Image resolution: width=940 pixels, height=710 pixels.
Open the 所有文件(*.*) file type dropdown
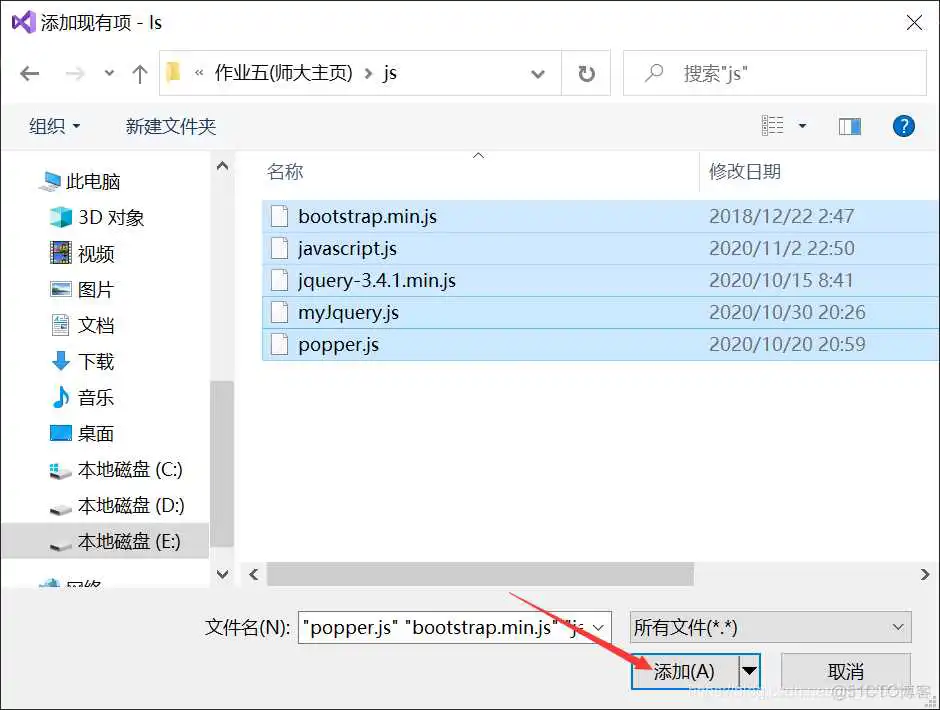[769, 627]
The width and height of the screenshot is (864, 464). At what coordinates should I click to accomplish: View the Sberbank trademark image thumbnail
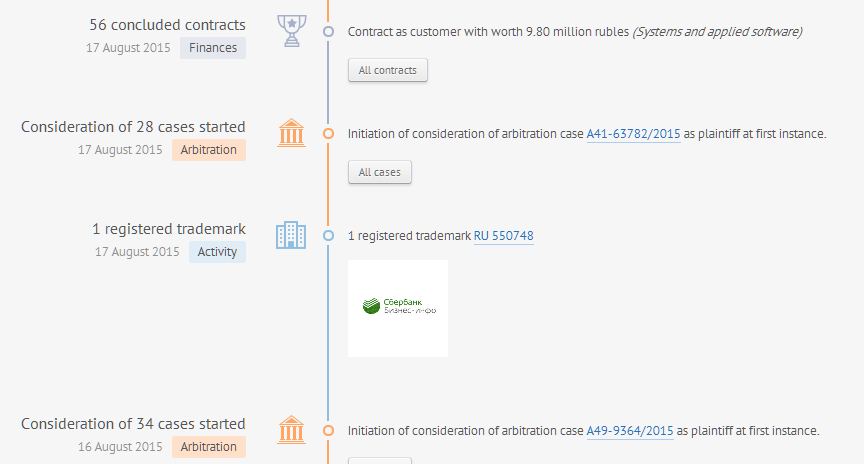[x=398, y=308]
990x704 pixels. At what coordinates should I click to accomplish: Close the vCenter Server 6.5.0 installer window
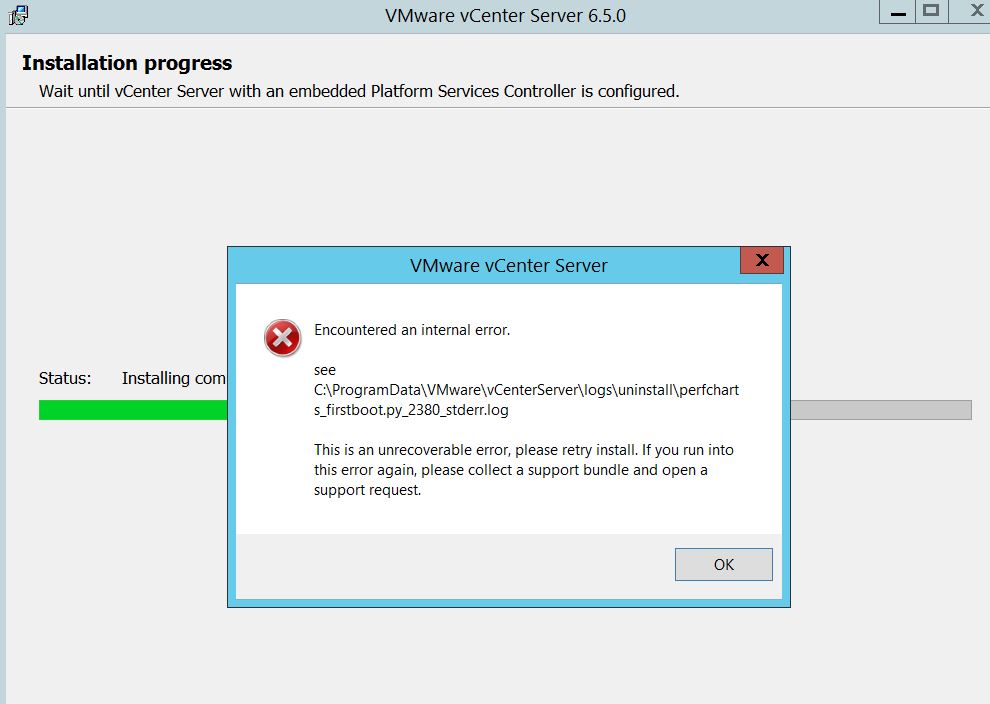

ABOUT THIS EXERCISE » Using the data above, report how many lines include the string "pixels" and add nothing to the number.

OUTPUT OF THE TASK » 2